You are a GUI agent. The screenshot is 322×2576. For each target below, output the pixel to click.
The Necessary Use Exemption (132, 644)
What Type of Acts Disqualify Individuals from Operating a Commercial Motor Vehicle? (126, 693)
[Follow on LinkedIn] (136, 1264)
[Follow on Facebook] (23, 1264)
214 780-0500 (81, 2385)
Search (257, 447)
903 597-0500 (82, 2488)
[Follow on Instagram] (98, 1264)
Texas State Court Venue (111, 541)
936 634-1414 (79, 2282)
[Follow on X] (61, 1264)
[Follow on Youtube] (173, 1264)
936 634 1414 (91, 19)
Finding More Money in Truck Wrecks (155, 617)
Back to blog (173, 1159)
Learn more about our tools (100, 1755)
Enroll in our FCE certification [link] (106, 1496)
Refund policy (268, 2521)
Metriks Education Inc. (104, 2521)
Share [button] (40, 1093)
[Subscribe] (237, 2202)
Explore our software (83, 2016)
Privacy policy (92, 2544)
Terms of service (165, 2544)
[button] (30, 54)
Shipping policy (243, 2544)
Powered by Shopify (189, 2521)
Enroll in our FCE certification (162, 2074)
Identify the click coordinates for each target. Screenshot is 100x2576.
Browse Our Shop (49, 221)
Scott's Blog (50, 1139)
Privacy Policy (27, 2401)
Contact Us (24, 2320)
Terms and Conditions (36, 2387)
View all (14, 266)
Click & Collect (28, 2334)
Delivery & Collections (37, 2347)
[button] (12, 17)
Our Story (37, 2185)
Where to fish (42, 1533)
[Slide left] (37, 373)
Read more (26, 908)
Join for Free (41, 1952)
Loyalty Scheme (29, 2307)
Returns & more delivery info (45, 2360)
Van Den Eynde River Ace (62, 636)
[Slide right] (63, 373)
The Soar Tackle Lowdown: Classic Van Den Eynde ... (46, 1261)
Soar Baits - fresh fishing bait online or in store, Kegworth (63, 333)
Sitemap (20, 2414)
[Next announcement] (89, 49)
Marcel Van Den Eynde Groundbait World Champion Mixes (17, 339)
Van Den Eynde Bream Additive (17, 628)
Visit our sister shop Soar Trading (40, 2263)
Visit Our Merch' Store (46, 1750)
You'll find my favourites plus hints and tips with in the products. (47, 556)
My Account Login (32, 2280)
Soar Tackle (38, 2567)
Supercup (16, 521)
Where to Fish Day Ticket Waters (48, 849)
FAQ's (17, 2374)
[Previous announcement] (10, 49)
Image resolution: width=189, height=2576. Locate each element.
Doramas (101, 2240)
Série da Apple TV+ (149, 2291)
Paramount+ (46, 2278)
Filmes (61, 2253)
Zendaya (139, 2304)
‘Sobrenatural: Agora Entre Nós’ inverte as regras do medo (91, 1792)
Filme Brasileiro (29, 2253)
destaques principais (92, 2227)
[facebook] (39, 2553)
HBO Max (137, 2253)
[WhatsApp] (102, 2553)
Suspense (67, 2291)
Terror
______
### Aim of the exercise
Would you give the number of lines of the data that include the string "certification"? Nothing else is wanted.

### Result of this exercise
2